INPUT FOR THIS TASK:
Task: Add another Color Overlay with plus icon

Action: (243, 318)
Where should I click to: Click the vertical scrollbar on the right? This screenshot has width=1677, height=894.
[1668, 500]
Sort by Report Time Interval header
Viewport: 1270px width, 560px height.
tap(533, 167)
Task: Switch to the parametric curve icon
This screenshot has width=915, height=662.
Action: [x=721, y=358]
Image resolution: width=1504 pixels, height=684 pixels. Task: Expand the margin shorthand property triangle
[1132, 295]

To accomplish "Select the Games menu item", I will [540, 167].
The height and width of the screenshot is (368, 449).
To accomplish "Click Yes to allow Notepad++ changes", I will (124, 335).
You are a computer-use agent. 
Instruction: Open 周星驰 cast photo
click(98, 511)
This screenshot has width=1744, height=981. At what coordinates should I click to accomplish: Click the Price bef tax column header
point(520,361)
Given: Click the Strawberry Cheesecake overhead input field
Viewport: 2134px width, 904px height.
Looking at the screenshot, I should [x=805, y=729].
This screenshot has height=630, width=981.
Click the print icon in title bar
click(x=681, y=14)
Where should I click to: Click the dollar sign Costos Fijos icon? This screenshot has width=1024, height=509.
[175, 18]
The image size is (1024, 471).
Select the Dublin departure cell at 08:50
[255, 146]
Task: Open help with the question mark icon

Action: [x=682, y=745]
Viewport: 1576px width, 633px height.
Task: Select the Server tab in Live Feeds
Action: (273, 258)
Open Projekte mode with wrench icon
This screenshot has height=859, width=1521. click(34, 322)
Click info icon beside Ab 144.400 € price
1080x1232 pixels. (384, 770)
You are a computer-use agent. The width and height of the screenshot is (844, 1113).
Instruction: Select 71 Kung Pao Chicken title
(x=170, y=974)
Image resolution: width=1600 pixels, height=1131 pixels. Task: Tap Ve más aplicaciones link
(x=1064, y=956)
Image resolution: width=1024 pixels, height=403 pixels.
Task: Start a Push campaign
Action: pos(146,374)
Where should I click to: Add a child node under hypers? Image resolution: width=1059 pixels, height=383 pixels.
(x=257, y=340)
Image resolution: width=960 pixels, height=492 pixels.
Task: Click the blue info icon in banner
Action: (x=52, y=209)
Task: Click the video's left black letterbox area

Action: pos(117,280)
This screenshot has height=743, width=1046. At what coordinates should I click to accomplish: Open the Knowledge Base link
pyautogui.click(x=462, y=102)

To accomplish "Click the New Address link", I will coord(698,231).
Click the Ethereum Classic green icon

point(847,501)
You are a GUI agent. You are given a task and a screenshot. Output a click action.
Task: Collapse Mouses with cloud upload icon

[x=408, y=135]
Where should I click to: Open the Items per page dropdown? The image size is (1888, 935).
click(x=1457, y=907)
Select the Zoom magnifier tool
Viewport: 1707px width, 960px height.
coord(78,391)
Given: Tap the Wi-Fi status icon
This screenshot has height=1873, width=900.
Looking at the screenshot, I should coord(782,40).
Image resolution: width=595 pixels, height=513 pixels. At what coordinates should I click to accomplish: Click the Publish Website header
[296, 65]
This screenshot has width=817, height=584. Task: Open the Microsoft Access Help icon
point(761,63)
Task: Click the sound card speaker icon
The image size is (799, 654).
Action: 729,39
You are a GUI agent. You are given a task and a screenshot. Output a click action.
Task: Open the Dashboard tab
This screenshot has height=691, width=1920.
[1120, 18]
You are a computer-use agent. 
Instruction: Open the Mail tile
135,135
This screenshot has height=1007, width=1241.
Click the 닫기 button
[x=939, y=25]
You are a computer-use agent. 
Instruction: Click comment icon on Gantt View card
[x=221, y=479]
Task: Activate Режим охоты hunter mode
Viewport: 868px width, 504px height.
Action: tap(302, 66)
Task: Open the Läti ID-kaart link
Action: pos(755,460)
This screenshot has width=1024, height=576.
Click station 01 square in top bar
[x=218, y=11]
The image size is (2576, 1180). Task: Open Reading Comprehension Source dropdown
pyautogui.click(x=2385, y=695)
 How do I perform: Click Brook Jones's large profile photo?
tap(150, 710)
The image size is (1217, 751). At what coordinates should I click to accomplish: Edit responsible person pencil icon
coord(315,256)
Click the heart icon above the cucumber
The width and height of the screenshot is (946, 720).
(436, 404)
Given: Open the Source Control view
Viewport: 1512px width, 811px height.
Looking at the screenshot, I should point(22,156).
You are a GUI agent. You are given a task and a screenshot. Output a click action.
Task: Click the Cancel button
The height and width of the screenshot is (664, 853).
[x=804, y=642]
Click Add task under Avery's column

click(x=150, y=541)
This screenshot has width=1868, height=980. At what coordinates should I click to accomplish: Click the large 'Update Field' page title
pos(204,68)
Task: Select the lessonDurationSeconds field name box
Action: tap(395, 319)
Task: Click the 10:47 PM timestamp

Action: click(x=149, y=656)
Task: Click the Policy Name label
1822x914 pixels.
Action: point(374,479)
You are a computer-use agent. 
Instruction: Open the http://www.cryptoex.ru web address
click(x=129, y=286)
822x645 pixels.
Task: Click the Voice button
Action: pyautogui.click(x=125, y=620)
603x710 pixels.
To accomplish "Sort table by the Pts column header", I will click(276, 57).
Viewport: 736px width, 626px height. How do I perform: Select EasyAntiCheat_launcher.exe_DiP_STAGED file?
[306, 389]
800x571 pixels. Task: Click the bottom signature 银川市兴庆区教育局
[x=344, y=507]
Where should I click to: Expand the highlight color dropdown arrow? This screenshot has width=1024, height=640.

EXERCISE: Line by line, please reproduce the records exactly.

ANSWER SPACE:
Task: Add another Color Overlay with plus icon

Action: (243, 318)
Where should I click to: Click the vertical scrollbar on the right? This screenshot has width=1677, height=894.
[1668, 500]
Sort by Report Time Interval header
Viewport: 1270px width, 560px height.
tap(533, 167)
Task: Switch to the parametric curve icon
This screenshot has width=915, height=662.
Action: [x=721, y=358]
Image resolution: width=1504 pixels, height=684 pixels. Task: Expand the margin shorthand property triangle
[1132, 295]

To accomplish "Select the Games menu item", I will [540, 167].
The height and width of the screenshot is (368, 449).
To accomplish "Click Yes to allow Notepad++ changes", I will (124, 335).
You are a computer-use agent. 
Instruction: Open 周星驰 cast photo
click(98, 511)
This screenshot has width=1744, height=981. At what coordinates should I click to accomplish: Click the Price bef tax column header
point(520,361)
Given: Click the Strawberry Cheesecake overhead input field
Viewport: 2134px width, 904px height.
Looking at the screenshot, I should [x=805, y=729].
This screenshot has height=630, width=981.
Click the print icon in title bar
click(x=681, y=14)
Where should I click to: Click the dollar sign Costos Fijos icon? This screenshot has width=1024, height=509.
[175, 18]
The image size is (1024, 471).
Select the Dublin departure cell at 08:50
[255, 146]
Task: Open help with the question mark icon

Action: [x=682, y=745]
Viewport: 1576px width, 633px height.
Task: Select the Server tab in Live Feeds
Action: (273, 258)
Open Projekte mode with wrench icon
This screenshot has height=859, width=1521. click(34, 322)
Click info icon beside Ab 144.400 € price
1080x1232 pixels. (384, 770)
You are a computer-use agent. The width and height of the screenshot is (844, 1113).
Instruction: Select 71 Kung Pao Chicken title
(x=170, y=974)
Image resolution: width=1600 pixels, height=1131 pixels. Task: Tap Ve más aplicaciones link
(x=1064, y=956)
Image resolution: width=1024 pixels, height=403 pixels.
Task: Start a Push campaign
Action: pos(146,374)
Where should I click to: Add a child node under hypers? Image resolution: width=1059 pixels, height=383 pixels.
(x=257, y=340)
Image resolution: width=960 pixels, height=492 pixels.
Task: Click the blue info icon in banner
Action: (x=52, y=209)
Task: Click the video's left black letterbox area

Action: pos(117,280)
This screenshot has height=743, width=1046. At what coordinates should I click to accomplish: Open the Knowledge Base link
pyautogui.click(x=462, y=102)

To accomplish "Click the New Address link", I will coord(698,231).
Click the Ethereum Classic green icon

point(847,501)
You are a GUI agent. You are given a task and a screenshot. Output a click action.
Task: Collapse Mouses with cloud upload icon

[x=408, y=135]
Where should I click to: Open the Items per page dropdown? The image size is (1888, 935).
click(x=1457, y=907)
Select the Zoom magnifier tool
Viewport: 1707px width, 960px height.
coord(78,391)
Given: Tap the Wi-Fi status icon
This screenshot has height=1873, width=900.
Looking at the screenshot, I should coord(782,40).
Image resolution: width=595 pixels, height=513 pixels. At what coordinates should I click to accomplish: Click the Publish Website header
[296, 65]
This screenshot has width=817, height=584. Task: Open the Microsoft Access Help icon
point(761,63)
Task: Click the sound card speaker icon
The image size is (799, 654).
Action: 729,39
You are a GUI agent. You are given a task and a screenshot. Output a click action.
Task: Open the Dashboard tab
This screenshot has height=691, width=1920.
[1120, 18]
You are a computer-use agent. 
Instruction: Open the Mail tile
135,135
This screenshot has height=1007, width=1241.
Click the 닫기 button
[x=939, y=25]
You are a computer-use agent. 
Instruction: Click comment icon on Gantt View card
[x=221, y=479]
Task: Activate Режим охоты hunter mode
Viewport: 868px width, 504px height.
Action: tap(302, 66)
Task: Open the Läti ID-kaart link
Action: pos(755,460)
This screenshot has width=1024, height=576.
Click station 01 square in top bar
[x=218, y=11]
The image size is (2576, 1180). Task: Open Reading Comprehension Source dropdown
pyautogui.click(x=2385, y=695)
 How do I perform: Click Brook Jones's large profile photo?
tap(150, 710)
The image size is (1217, 751). At what coordinates should I click to accomplish: Edit responsible person pencil icon
coord(315,256)
Click the heart icon above the cucumber
The width and height of the screenshot is (946, 720).
(436, 404)
Given: Open the Source Control view
Viewport: 1512px width, 811px height.
Looking at the screenshot, I should point(22,156).
You are a GUI agent. You are given a task and a screenshot. Output a click action.
Task: Click the Cancel button
The height and width of the screenshot is (664, 853).
[x=804, y=642]
Click Add task under Avery's column

click(x=150, y=541)
This screenshot has width=1868, height=980. At what coordinates should I click to accomplish: Click the large 'Update Field' page title
pos(204,68)
Task: Select the lessonDurationSeconds field name box
Action: tap(395, 319)
Task: Click the 10:47 PM timestamp

Action: click(x=149, y=656)
Task: Click the Policy Name label
1822x914 pixels.
Action: point(374,479)
You are a computer-use agent. 
Instruction: Open the http://www.cryptoex.ru web address
click(x=129, y=286)
822x645 pixels.
Task: Click the Voice button
Action: pyautogui.click(x=125, y=620)
603x710 pixels.
To accomplish "Sort table by the Pts column header", I will click(276, 57).
Viewport: 736px width, 626px height. How do I perform: Select EasyAntiCheat_launcher.exe_DiP_STAGED file?
[306, 389]
800x571 pixels. Task: Click the bottom signature 银川市兴庆区教育局
[x=344, y=507]
Where should I click to: Expand the highlight color dropdown arrow? This screenshot has width=1024, height=640.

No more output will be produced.